If you dive into the yt-dlp source code, you see the insane complexity of calculations needed to download a video. There is code to handle nsig checks, internal YouTube API quirks, and constant obfuscation that makes it a nightmare(and the maintainers heroes) to keep up. Google frequently rejects download attempts, blocks certain devices or access methods, and breaks techniques that yt-dlp relies on.
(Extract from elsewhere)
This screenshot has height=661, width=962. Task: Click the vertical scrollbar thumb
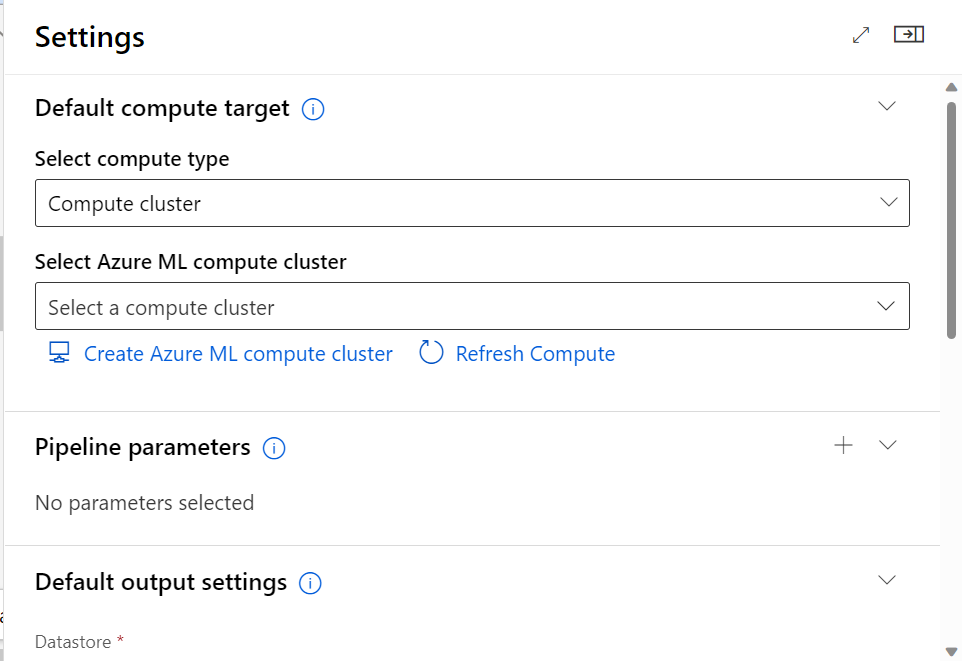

Half the battle is working around attempts by Google to make ads unblockable, and the other half is working around their attempts to shut down downloaders. The idea of a "gray market ecosystem" they tacitly approve ignores how aggressively they tweak their systems to make downloading as unreliable as possible. If Google wanted downloaders to thrive, they wouldn't make developers jump through these hoops. Just look at the yt-dlp issue tracker overflowing with reports of broken functionality. There are no secret nods, handshakes, or other winks, as Google begins to care less and less about compatibility, the doors will close. For example, there is already a secret header used for authenticating that you are using the Google version of Chrome browser [1] [2] that will probably be expanded.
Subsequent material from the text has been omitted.